I am trying to print a print the folliwing

123...n

So, for example, if n = 5, we would print 12345

I played around and Googled, and wrote this

for i in range(1,n):
print (i, end="")

This printed 12, so I changed to:

for i in range(1,n+1):
print (i, end="")

Which seemed to work.

My questions.

1. Why do I need to add n+1 rather than just n
2. In order to get the sequence up to n added, I had to write the end="" bit. I understand in Python 2, this would have been print(i), which makes more sense

Can someone explain how the end="" works?
Python interactive interpreter's built-in help is always your friend:

>>> help(print)
Help on built-in function print in module builtins:

print(...)
    print(value, ..., sep=' ', end='\n', file=sys.stdout, flush=False)
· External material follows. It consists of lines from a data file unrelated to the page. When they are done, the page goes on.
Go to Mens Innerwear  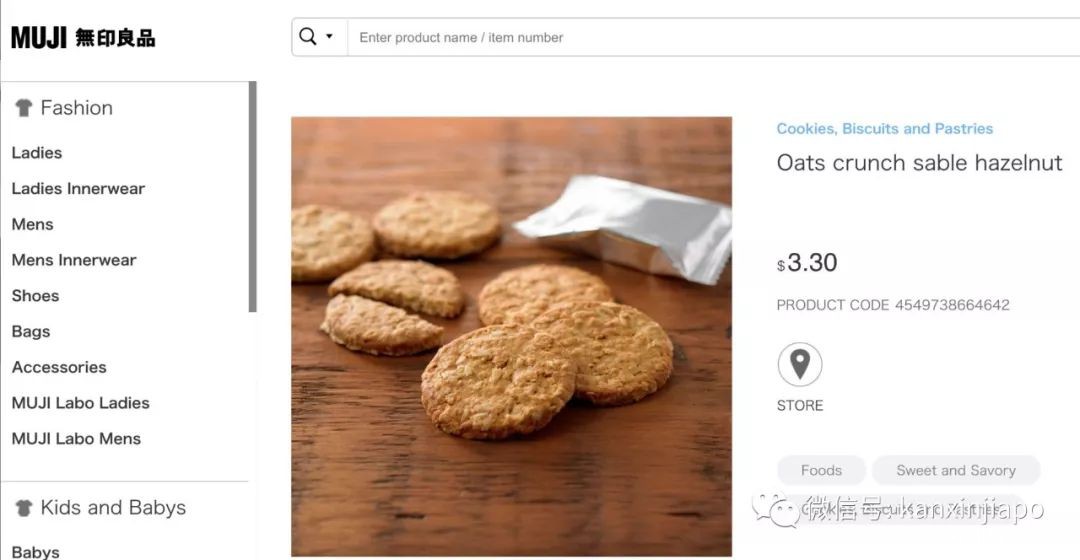[x=74, y=260]
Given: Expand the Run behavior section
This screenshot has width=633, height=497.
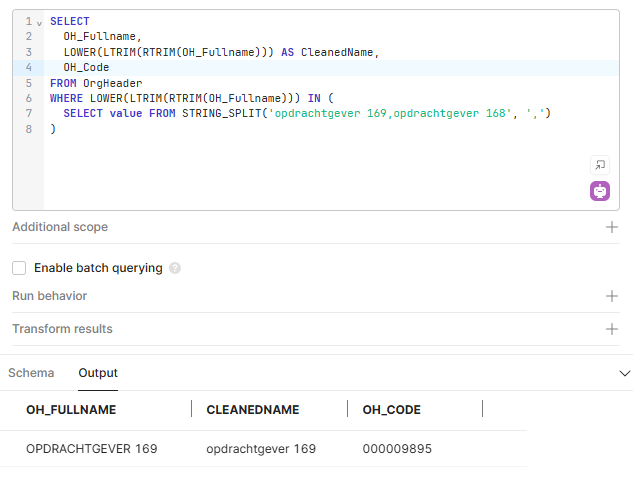Looking at the screenshot, I should click(x=50, y=296).
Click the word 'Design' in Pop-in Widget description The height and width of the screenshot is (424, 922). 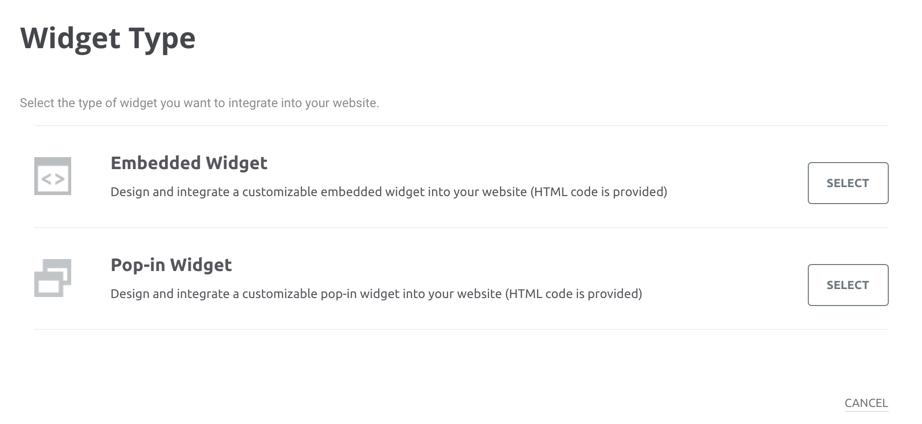[x=130, y=293]
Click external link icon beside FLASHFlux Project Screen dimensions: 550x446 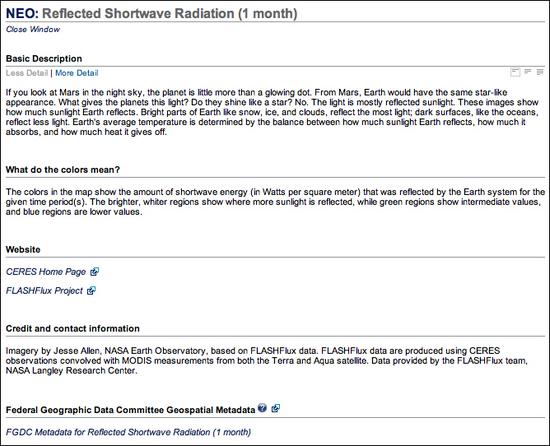tap(91, 291)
    Prints the values to a stream, or to sys.stdout by default.
    Optional keyword arguments:
    file:  a file-like object (stream); defaults to the current sys.stdout.
    sep:   string inserted between values, default a space.
    end:   string appended after the last value, default a newline.
    flush: whether to forcibly flush the stream.
Use Q-key to exit help.

You can have implicit answer regarding n+1 by using help(range): '/../ Return an object that produces a sequence of integers from start (inclusive) to stop (exclusive) by step. /../'

More explicit answer is that Python uses zero based indexing. Why? You can read Guido van Rossum's Why Python uses 0-based indexing or E.W.Dijkstra Why numbering should start at zero (not Python specific).